Materials and methods

Recombinant allergens

The Holo recombinant Bet v 4 (rBet v 4) used for immunization, as a reference standard, and for standard-addition samples, was produced and kindly provided by Prof. Dr. Paul Rösch, University of Bayreuth, Bayreuth, Germany [30]. Other recombinant birch allergens used for cross-reactivity testing of monoclonal antibodies (mAbs) were commercially available (rBet v 2 and rBet v 1 from Biomay, Vienna, Austria; purity >98 %). rBet v 6 (AF135127) and rBet v 7 (AJ311666) were in-house expressed in Escherichia coli BL21 (DE3) pLysS cells using the vector pET23b and NdeI/XhoI restriction sites and prepurified via metal chelate affinity chromatography. Apart from slight modifications, this procedure has been reported previously by Karamloo et al. and Cadot et al. [31, 32]. After elution and dialysis against MOPS buffer, the proteins were further purified by centrifugation for approx. 30 min at 20,000g. Birch pollen extract containing native Bet v 4 (nBet v 4) was purchased from Laboratoire Stallergenes (Antony Cedex, France) and used for sample preparation.

Antibodies and antisera

The primary capture antibody for the ELISA, the rat anti-mouse IgG2a mAb, was purchased from Becton Dickinson Pharmingen (Heidelberg, Germany), while the secondary detection antibody, HRP-conjugated goat anti-rabbit IgG, was purchased from Jackson ImmunoResearch Europe Ltd (Newmarket, UK). For immunoblotting, AP-labeled anti-mouse or anti-rabbit IgG was used (Sigma-Aldrich, Taufkirchen, Germany).
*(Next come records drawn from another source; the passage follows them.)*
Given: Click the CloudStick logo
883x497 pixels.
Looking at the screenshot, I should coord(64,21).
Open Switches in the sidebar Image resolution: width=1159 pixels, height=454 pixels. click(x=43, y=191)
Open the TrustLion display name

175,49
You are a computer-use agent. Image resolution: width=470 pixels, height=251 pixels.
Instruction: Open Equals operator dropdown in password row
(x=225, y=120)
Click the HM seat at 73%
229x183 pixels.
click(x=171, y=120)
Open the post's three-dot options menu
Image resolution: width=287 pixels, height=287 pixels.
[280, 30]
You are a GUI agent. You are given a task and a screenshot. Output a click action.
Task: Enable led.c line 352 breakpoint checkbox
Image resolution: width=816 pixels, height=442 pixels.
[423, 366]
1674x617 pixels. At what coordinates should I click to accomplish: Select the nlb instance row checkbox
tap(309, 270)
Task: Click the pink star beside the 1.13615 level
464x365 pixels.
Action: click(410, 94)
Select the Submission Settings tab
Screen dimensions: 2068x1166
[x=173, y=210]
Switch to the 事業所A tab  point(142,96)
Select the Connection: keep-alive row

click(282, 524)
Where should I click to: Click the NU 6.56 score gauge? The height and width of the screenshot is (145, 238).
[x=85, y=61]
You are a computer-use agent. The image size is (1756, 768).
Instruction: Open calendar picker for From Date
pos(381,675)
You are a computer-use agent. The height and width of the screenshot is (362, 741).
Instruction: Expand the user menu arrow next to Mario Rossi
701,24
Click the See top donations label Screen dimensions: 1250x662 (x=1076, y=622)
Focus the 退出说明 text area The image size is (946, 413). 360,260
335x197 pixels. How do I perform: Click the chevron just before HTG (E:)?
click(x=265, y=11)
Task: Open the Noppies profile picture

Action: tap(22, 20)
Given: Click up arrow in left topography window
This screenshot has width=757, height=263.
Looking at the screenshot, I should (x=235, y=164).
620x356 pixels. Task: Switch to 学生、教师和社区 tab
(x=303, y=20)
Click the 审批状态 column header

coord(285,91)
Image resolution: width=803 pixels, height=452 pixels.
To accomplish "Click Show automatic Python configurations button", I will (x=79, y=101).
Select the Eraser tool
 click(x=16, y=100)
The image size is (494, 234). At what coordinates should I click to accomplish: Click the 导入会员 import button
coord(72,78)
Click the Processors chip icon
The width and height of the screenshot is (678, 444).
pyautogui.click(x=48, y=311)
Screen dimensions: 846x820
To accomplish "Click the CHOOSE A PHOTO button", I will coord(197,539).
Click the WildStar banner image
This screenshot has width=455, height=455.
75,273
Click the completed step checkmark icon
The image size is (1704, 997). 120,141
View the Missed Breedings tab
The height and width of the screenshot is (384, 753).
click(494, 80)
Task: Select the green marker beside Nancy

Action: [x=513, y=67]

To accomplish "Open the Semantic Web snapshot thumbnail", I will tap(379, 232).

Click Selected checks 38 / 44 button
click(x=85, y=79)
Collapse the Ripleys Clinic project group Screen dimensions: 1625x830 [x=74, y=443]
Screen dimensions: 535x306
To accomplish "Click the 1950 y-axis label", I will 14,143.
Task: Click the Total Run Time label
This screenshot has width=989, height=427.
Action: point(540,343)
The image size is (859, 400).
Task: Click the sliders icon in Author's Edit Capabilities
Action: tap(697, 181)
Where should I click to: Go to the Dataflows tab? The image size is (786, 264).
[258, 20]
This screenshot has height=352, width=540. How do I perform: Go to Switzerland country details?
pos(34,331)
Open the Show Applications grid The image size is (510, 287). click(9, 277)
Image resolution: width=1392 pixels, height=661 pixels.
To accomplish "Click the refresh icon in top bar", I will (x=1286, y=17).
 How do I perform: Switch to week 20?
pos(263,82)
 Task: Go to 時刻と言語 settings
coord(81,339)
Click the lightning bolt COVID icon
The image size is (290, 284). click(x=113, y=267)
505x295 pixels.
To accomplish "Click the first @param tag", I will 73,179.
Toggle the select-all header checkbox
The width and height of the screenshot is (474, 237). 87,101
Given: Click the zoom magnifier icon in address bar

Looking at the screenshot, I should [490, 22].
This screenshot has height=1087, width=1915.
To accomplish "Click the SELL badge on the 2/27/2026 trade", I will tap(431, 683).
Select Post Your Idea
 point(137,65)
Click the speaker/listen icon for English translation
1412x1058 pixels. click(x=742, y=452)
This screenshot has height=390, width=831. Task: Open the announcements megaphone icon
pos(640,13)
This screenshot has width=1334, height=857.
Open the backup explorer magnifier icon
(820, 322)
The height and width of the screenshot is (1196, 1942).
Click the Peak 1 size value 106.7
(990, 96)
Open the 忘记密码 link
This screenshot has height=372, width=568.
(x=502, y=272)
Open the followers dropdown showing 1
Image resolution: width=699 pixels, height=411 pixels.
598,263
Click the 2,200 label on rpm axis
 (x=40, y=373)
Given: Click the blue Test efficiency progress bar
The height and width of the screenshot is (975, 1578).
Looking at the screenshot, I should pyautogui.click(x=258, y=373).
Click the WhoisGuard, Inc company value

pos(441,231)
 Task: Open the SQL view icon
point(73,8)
For the production of Bet v 4-specific mAbs, C3H/HeJ mice (Charles River, Sulzfeld, Germany) were immunized with aluminum hydroxide-adsorbed rBet v 4 via intraperitoneal injection administered three times in intervals of 14 days. Each shot contained 10 μg of antigen in a 2-mg/ml aluminum hydroxide suspension. Following a booster injection with 10 μg rBet v 4 after a total period of 4 months, the mice with satisfyingly high IgG titers (determined by ELISA according to Reese et al. [33], using a microplate coated with 50 ng rBet v 4 per well) were sacrificed for spleen cell preparation. Hybridoma cell lines were generated following a standard protocol. In brief, the spleen cells were mixed with X63-Ag8.653 myeloma cells (DSMZ, Brunswick, Germany) in a 10:1 ratio and fused by centrifugation in the presence of 50 % polyethylene glycol 1500 (Roche Diagnostics GmbH, Mannheim, Germany) in 75 mM HEPES buffer. Selection of a hybridoma was performed in RPMI 1640 (Biochrom AG, Berlin, Germany) supplemented with 1 % streptomycin, 0.7 % penicillin, 1 mM l-glutamine (all from Merck, Darmstadt, Germany), 20 % fetal calf serum (FCS) (Invitrogen, Darmstadt, Germany), 1× HAZ (Sigma-Aldrich), and 10 % Condimed H1 hybridoma cloning supplement (Roche Diagnostics GmbH). Clones were generated by limiting dilution and screened for specificity towards both rBet v 4 as well as birch allergen extract by indirect ELISA using a microplate coated with 50 ng rBet v 4 or 10 μg birch pollen extract per well [33]. For clonal expansion, RPMI 1640 (Biochrom AG) was supplemented with 1 % streptomycin, 0.7 % penicillin, 1 mM l-glutamine (all from Merck), 10 % FCS (Invitrogen), and decreasing concentrations of murine IL-6 from Roche Diagnostics GmbH (maximum 100 U/ml; minimum 0 U/ml). For sandwich ELISA development, the cell culture supernatant containing the IgG2a “mP49” (isotype determination via the IsoStrip Mouse mAb Isotyping Kit, Roche Diagnostics GmbH) was applied. The mAb was quantified using anti-mouse IgG2a (Becton Dickinson Pharmingen)-coated microplates. Relative to a purified mouse IgG2a standard (Becton Dickinson Pharmingen), mP49 concentration was assessed using a biotinylated anti-mouse IgG2a for detection (Becton Dickinson Pharmingen) and streptadivin-HRP/3,3′,5,5′-tetramethylbenzidine (TMB) for visualization at 450 with 630 nm as reference.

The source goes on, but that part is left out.